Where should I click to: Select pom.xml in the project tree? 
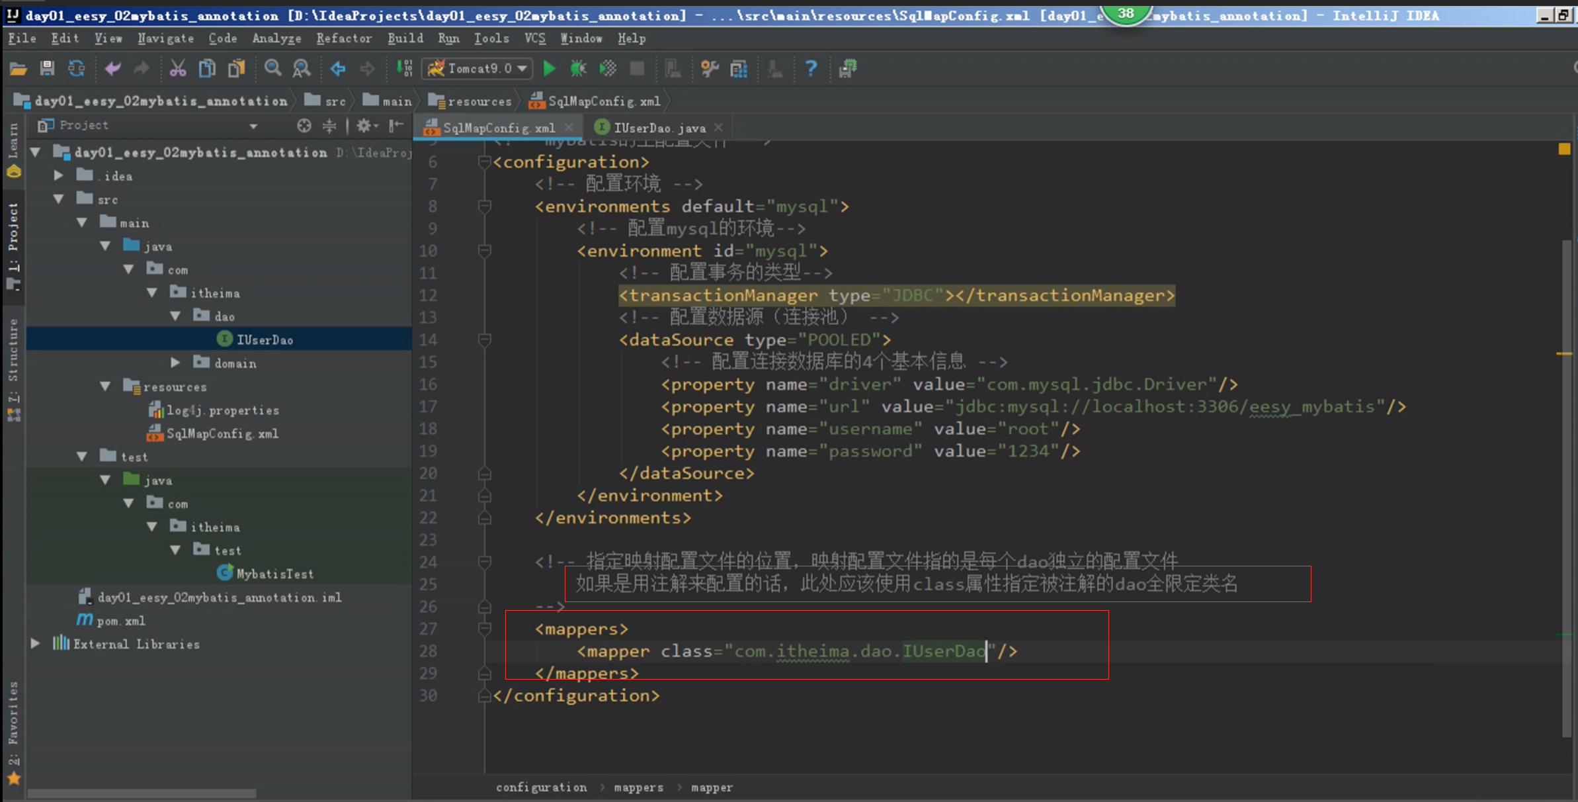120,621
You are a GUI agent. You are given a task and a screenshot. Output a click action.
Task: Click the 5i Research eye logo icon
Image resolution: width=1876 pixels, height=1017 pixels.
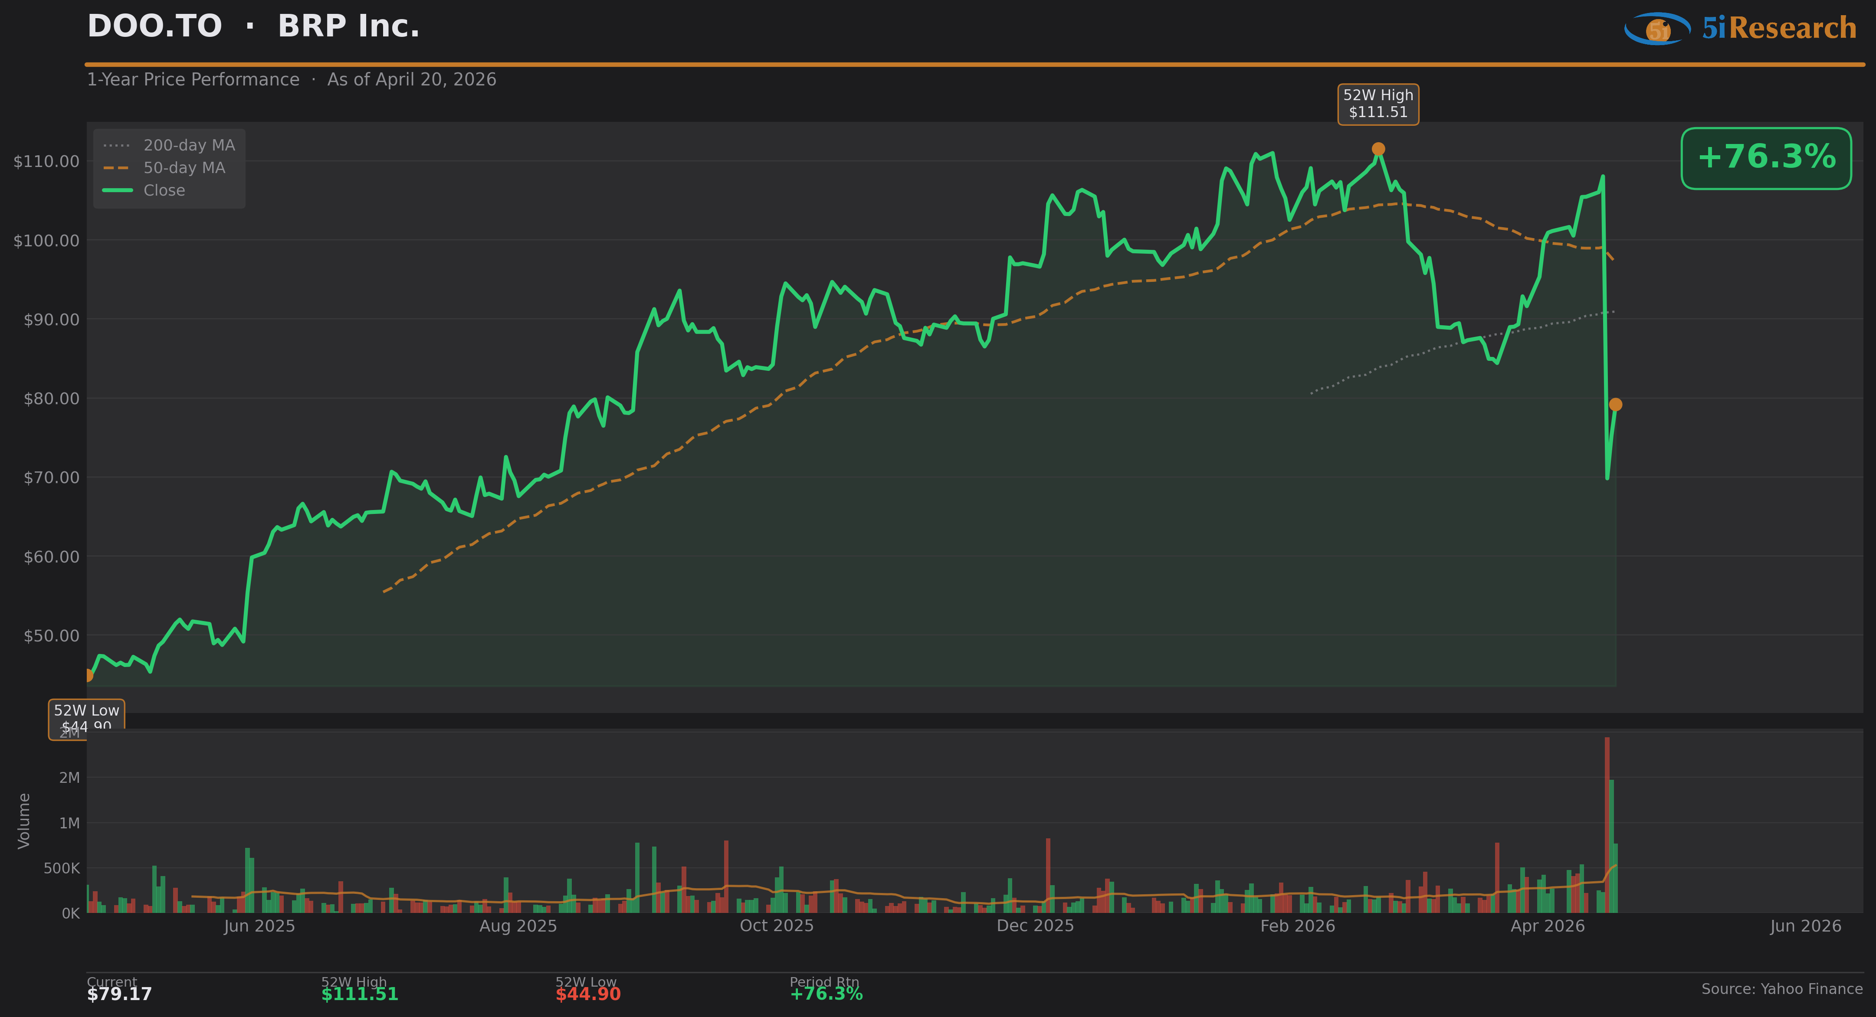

__________________________________________________

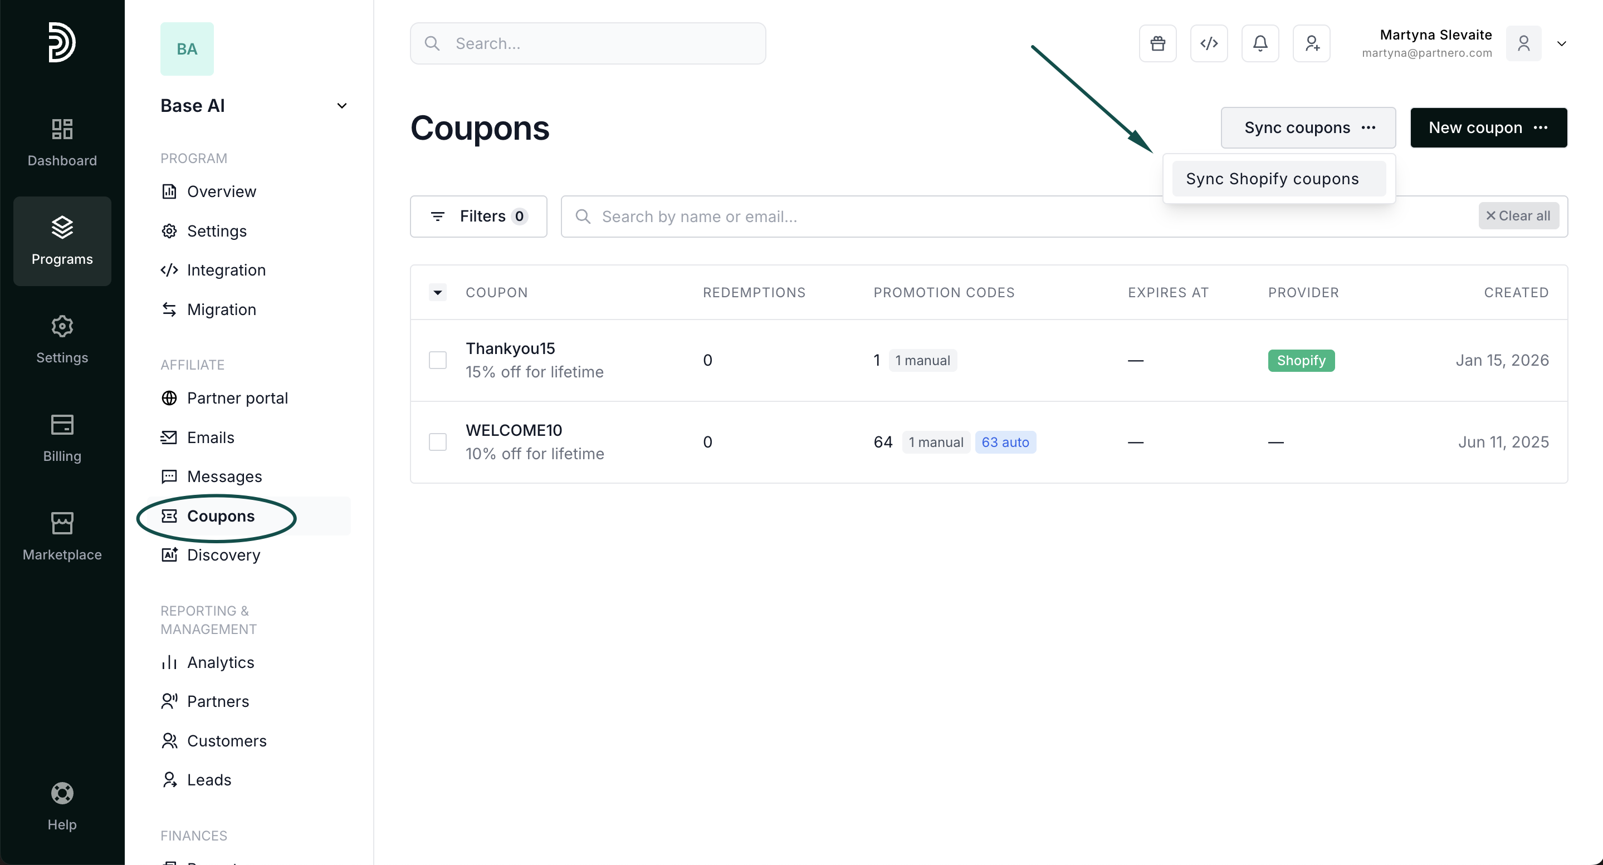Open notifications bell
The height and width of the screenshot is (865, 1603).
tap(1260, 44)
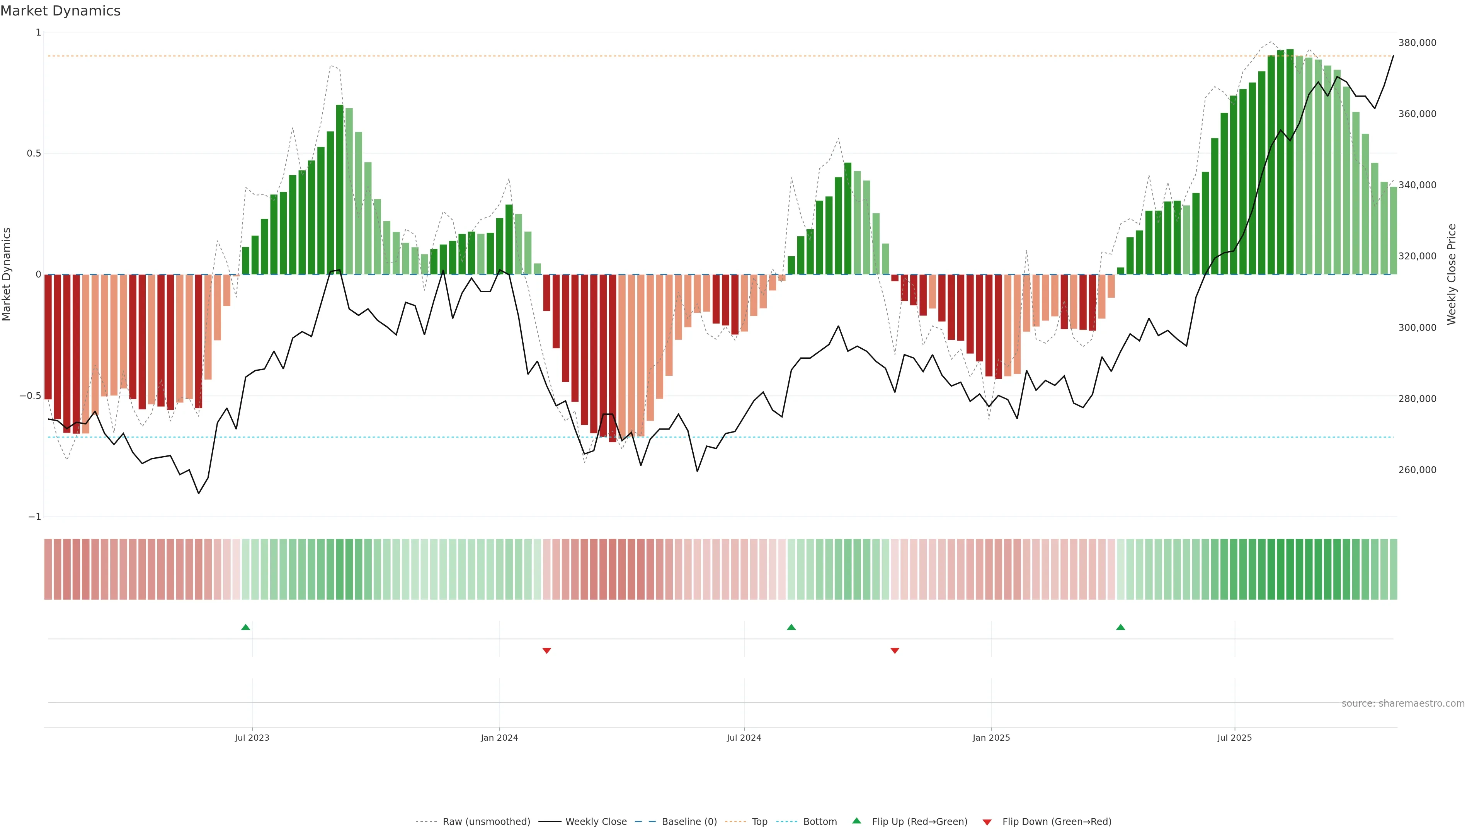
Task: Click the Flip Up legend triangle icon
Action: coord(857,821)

__________________________________________________

(WHAT YOU SHOULD DO) When the line with "You are a GUI" is reached in the data above, start copying there, and copy each line exactly until the line with "Image resolution: width=1876" has been copied; copy nothing else.

(WRITTEN RESPONSE)
You are a GUI agent. You are given a task and a screenshot. Output a click action.
Task: Click the 5i Research eye logo icon
Image resolution: width=1876 pixels, height=1017 pixels.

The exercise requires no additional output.